▶ **Description of the task**: Two lines in the data below mark the range: the one with "Liam Neeson (81, 2153)" and the one with "Zac Efron (243, 2248)". Return both, along with every line between them, exactly.
=====
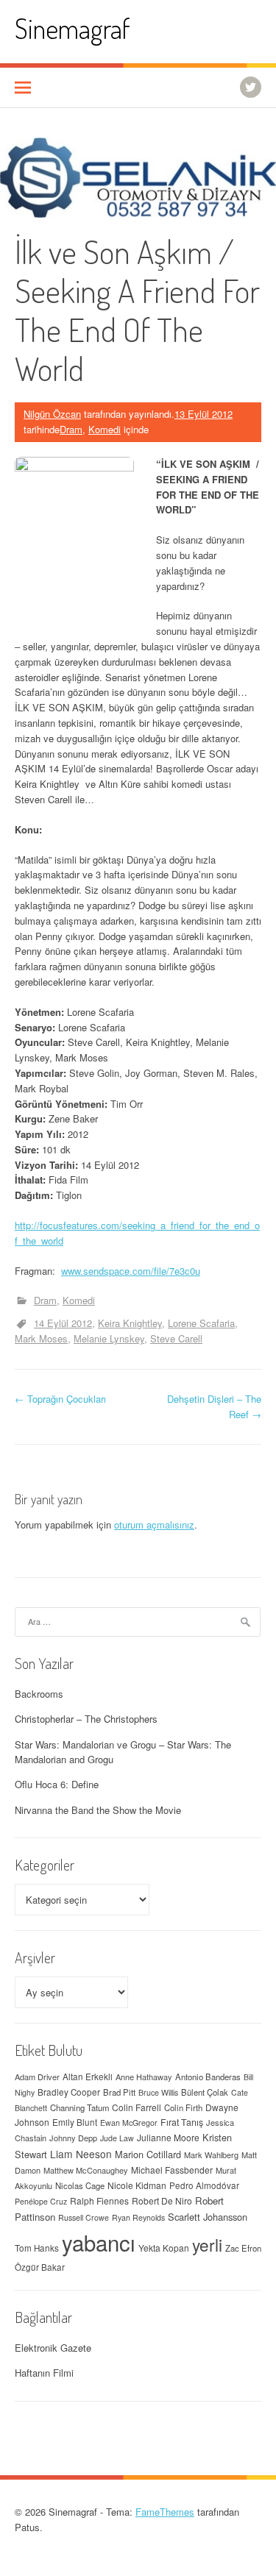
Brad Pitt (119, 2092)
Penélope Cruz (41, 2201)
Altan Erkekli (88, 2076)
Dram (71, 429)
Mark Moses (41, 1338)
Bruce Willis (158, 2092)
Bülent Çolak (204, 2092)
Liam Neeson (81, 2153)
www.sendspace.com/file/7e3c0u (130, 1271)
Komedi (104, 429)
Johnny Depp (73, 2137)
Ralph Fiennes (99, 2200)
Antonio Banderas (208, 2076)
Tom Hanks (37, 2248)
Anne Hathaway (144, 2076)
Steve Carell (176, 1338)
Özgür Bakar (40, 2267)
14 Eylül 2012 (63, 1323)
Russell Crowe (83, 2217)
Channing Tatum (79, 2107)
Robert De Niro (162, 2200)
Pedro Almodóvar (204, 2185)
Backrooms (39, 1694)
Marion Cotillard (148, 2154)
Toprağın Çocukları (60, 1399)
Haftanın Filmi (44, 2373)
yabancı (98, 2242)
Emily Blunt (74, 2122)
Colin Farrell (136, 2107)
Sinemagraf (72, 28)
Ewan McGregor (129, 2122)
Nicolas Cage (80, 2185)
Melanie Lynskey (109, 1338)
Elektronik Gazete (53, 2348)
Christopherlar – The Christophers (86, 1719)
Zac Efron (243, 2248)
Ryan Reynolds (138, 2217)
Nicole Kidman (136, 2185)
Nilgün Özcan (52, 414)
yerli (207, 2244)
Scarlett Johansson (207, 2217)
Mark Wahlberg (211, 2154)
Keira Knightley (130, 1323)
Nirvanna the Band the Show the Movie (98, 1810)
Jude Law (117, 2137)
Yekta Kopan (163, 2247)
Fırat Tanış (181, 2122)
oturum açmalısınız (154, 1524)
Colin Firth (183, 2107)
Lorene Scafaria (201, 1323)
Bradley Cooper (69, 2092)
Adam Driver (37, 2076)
=====
▶ **Task solution**:
Liam Neeson (81, 2153)
www.sendspace.com/file/7e3c0u (130, 1271)
Komedi (104, 429)
Johnny Depp (73, 2137)
Ralph Fiennes (99, 2200)
Antonio Banderas (208, 2076)
Tom Hanks (37, 2248)
Anne Hathaway (144, 2076)
Steve Carell (176, 1338)
Özgür Bakar (40, 2267)
14 Eylül 2012 (63, 1323)
Russell Crowe (83, 2217)
Channing Tatum (79, 2107)
Robert De Niro (162, 2200)
Pedro Almodóvar (204, 2185)
Backrooms (39, 1694)
Marion Cotillard (148, 2154)
Toprağın Çocukları (60, 1399)
Haftanın Filmi (44, 2373)
yabancı (98, 2242)
Emily Blunt (74, 2122)
Colin Farrell (136, 2107)
Sinemagraf (72, 28)
Ewan McGregor (129, 2122)
Nicolas Cage (80, 2185)
Melanie Lynskey (109, 1338)
Elektronik Gazete (53, 2348)
Christopherlar – The Christophers (86, 1719)
Zac Efron (243, 2248)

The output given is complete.